I had the same problem 10 minutes ago. I was using mysql statement something like this:
SELECT * FROM forms GROUP BY 'ID'; // returns only one row
However using the statement like the following would yeild same result:
SELECT ID FROM forms GROUP BY 'ID'; // returns only one row
The following was my solution:
SELECT ID FROM forms GROUP BY ID; // returns more than one row (with one column of field "ID") grouped by ID
or
SELECT * FROM forms GROUP BY ID; // returns more than one row (with columns of all fields) grouped by ID
or
SELECT * FROM forms GROUP BY `ID`; // returns more than one row (with columns of all fields) grouped by ID
Lesson: Donot use semicolon, i believe it does a stringtype search with colons. Remove colons from column name and it will group by its value. However you can use backtick escapes eg. ID
Thank you everyone for pointing out the obvious mistake I was too blind to see. I finally replaced GROUP BY with ORDER BY and included a WHERE clause to get my desired result. That is what I was intending to use all along. Silly me.
My final query becomes this-
SELECT * FROM forms WHERE GROUP='SomeGroup' ORDER BY 'GROUP'
SELECT * FROM forms GROUP BY `GROUP`
it's strange that your query does work
The above result is kind of correct, but not quite.

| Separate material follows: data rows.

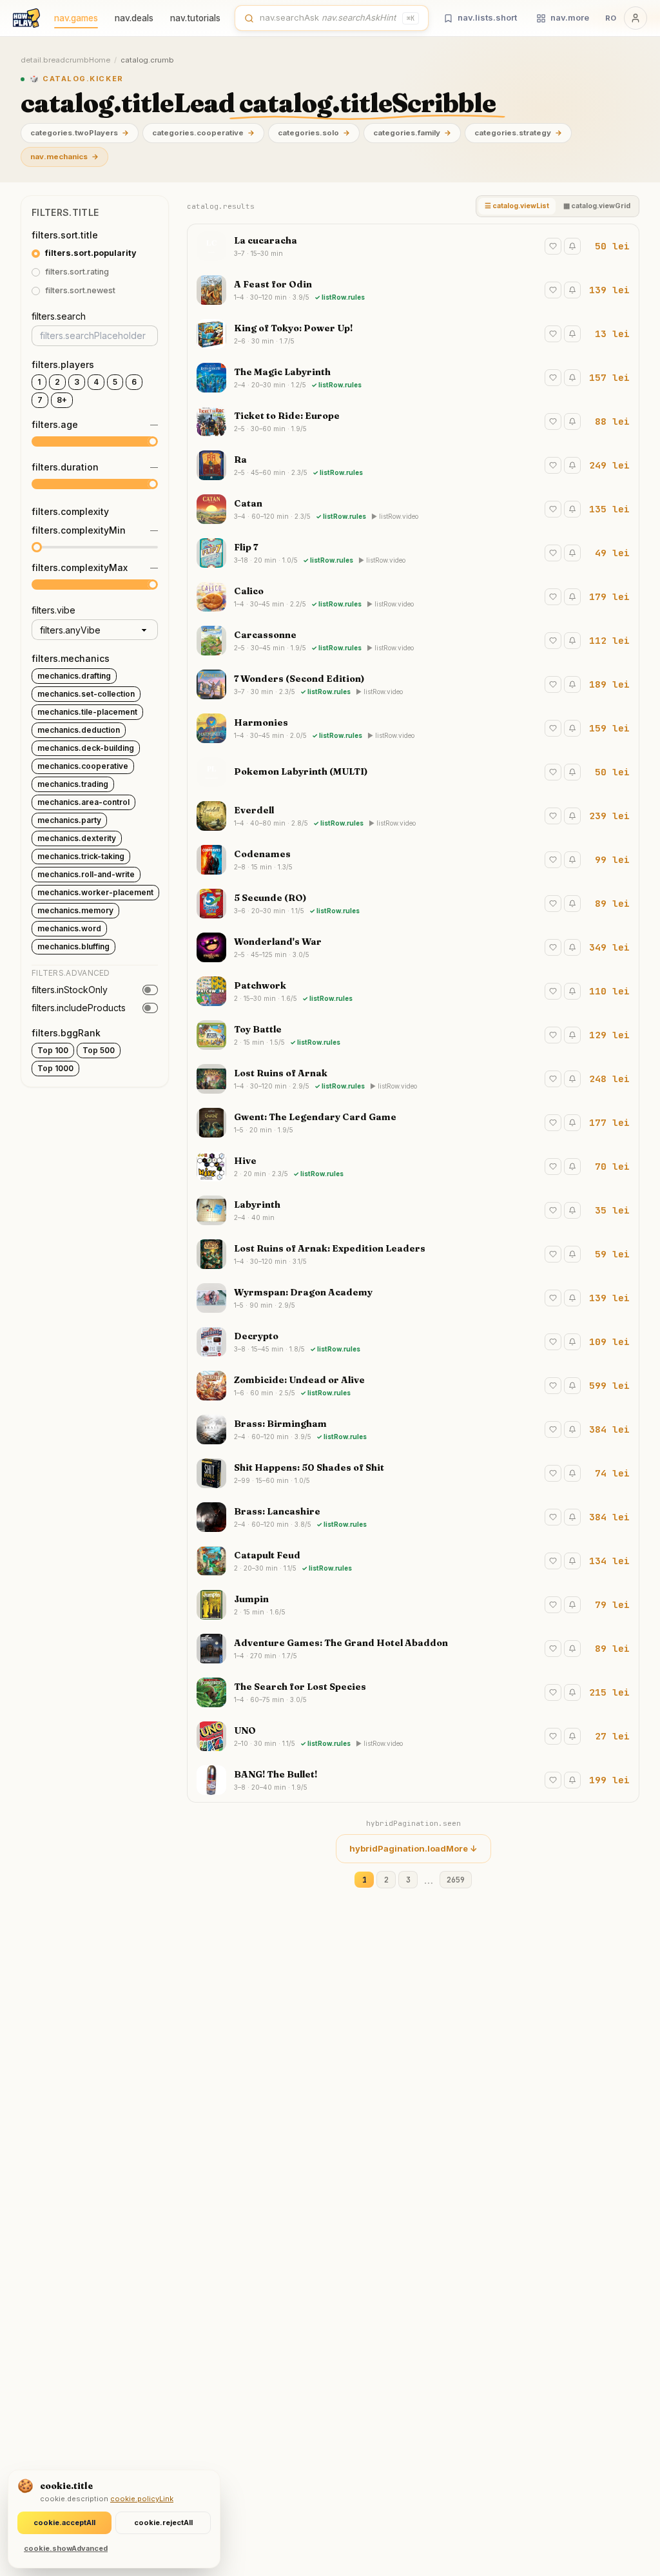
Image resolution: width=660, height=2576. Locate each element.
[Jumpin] (413, 1605)
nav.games (76, 18)
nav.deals (134, 18)
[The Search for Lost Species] (413, 1692)
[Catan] (413, 509)
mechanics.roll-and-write (86, 874)
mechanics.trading (72, 784)
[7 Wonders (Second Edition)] (413, 684)
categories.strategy (518, 132)
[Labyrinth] (413, 1210)
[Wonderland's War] (413, 947)
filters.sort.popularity (91, 253)
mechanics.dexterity (76, 838)
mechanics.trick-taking (80, 856)
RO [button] (610, 18)
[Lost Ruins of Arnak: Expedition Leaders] (413, 1254)
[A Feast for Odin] (413, 290)
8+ (62, 400)
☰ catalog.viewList (517, 206)
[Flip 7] (413, 553)
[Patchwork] (413, 991)
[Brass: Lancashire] (413, 1517)
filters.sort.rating (77, 271)
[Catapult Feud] (413, 1561)
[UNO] (413, 1736)
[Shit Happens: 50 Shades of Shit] (413, 1473)
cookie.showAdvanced (66, 2548)
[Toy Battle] (413, 1035)
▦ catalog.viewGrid (596, 206)
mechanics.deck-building (85, 748)
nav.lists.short (487, 17)
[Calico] (413, 597)
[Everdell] (413, 816)
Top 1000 (55, 1068)
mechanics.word (69, 928)
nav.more (569, 17)
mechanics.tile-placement (87, 712)
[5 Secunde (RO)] (413, 903)
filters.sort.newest (80, 290)
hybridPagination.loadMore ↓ (413, 1848)
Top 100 (52, 1050)
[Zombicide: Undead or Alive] (413, 1386)
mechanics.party (69, 820)
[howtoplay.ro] (26, 18)
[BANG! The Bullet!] (413, 1780)
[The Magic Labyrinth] (413, 378)
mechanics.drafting (74, 676)
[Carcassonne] (413, 641)
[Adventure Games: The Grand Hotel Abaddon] (413, 1649)
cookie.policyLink (141, 2498)
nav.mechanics (64, 156)
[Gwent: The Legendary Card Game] (413, 1123)
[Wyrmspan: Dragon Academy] (413, 1298)
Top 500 (98, 1050)
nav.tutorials (195, 18)
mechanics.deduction (78, 730)
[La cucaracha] (413, 246)
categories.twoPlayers (79, 132)
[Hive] (413, 1166)
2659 (456, 1879)
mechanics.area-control (83, 802)
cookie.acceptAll (64, 2522)
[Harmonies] (413, 728)
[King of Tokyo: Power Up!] (413, 334)
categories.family (412, 132)
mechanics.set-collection (86, 694)
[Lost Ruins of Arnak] (413, 1079)
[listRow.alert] (572, 246)
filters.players (63, 364)
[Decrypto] (413, 1342)
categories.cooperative (203, 132)
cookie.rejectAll (163, 2522)
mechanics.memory (75, 910)
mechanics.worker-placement (95, 892)
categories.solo (314, 132)
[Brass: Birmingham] (413, 1429)
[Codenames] (413, 860)
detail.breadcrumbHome (65, 59)
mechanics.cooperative (82, 766)
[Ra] (413, 465)
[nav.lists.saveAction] (553, 246)
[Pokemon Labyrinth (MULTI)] (413, 772)
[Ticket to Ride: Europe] (413, 421)
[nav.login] (635, 18)
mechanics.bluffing (73, 946)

All columns you select, which are not part of the GROUP BY statement have to be aggregated by some function (list of aggregation function from the MySQL docu). Most often they are used together with numeric columns.
Besides this, your query will return one output row for every (combination of) attributes in the columns referenced in the GROUP BY statement. In your case there is just one distinct value in the GROUP column, namely "SomeGroup", so the output will only contain one row for this value.
Group by clause should only be required if you have any group functions, say max, min, avg, sum, etc, applied in query expressions. Your query does not show any such functions. Meaning you actually not required a Group by clause. And if you still use such clause, you will receive only the first record from a grouped results.
Hence output on your query is perfect.
Query result is perfect; it will return only one row.